Front-row seat: Local artist uses chairs as canvases
Every piece of Kris Nelson’s original artwork offers a front-row seat. Her canvas is chairs.
She was in art teacher for 35 years, first at Robbinsdale Junior High and finishing at Wrenshall High School.
Nearly 30 years ago, she had her students paint chairs as a project. She took an old one from a roommate and added simple colors to enhance its features.
“When I made my first chair in 1996, as an art project for my students at Wrenshall High School, I made an example,” Nelson said. “And it wasn’t until, oh, 50 chairs later I thought, you know, I better start recording these and documenting them.”
She’s now painted 638 chairs, all numbered, photographed, and documented in picture books.
“I do big chairs, I do little chairs,” she said. “And now I’ve even started doing tiny chairs where I have a miniature chair collection that I plan to glue on (a canvas) and then paint a scene or something around it.”
She just filled up her sixth photo album.

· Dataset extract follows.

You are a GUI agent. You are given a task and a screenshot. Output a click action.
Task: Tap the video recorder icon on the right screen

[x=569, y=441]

Her current project is a series of chairs painted for each Minnesota State Park. She was working on her ninth, one for Gooseberry Falls, in mid February.

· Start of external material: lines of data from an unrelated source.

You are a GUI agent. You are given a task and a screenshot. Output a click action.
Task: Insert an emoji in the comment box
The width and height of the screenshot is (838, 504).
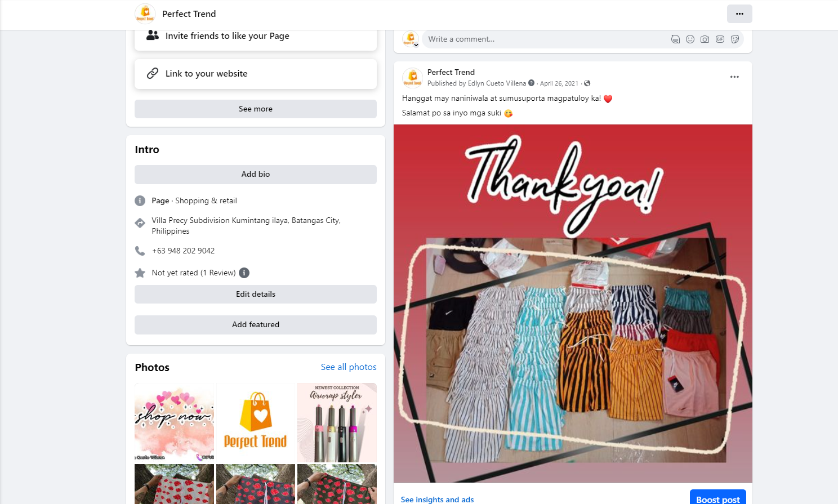690,39
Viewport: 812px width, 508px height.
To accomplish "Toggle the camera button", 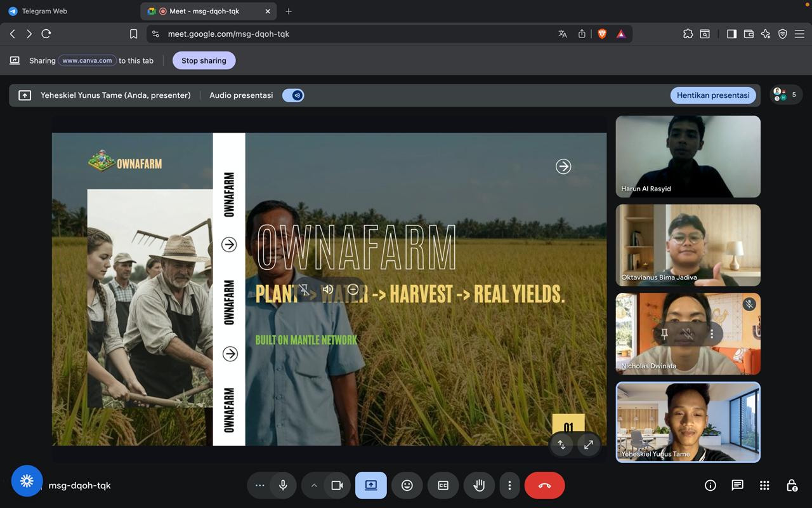I will point(337,486).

“They’re all different. There’s going to be a lot of blue and green and brown, but they’re all different,” Nelson said.
A big chair takes about 15 hours to paint. When she was teaching, she could only complete a few chairs a year. Now she paints around 36 per year. And she plans to paint a lot more.
“1,000 chairs before I’m 100” is her goal.

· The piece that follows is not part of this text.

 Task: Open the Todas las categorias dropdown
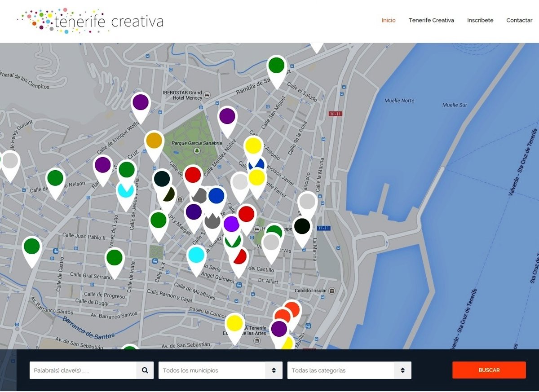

“I think I’ll probably be in my 80s when I am completed,” she said. “And then I’ll just keep on painting.”
She gets the chairs from thrift stores, garage sales, or friends just dropping them off. There are around 150 on the second floor of her garage, stacked on the floor and hanging from the walls and ceiling.
“Somewhere I had a saying that, ‘Chairs are good to have so friends can sit beside you,'” Nelson said. “Yeah, there’s just something about a chair that has really stuck with me.”
She also does commissions and displays and sells Chairs by Kris in galleries like Lizzard’s and Minnesconsin Merch in Duluth and the Encore Performing Arts Center and Shop on the Corner in Cloquet. She’ll also be the featured artist of the month at the Superior Public Library in March.
“That’s my life. I am the chair lady.”
“I think I will die with a paintbrush in my hand.”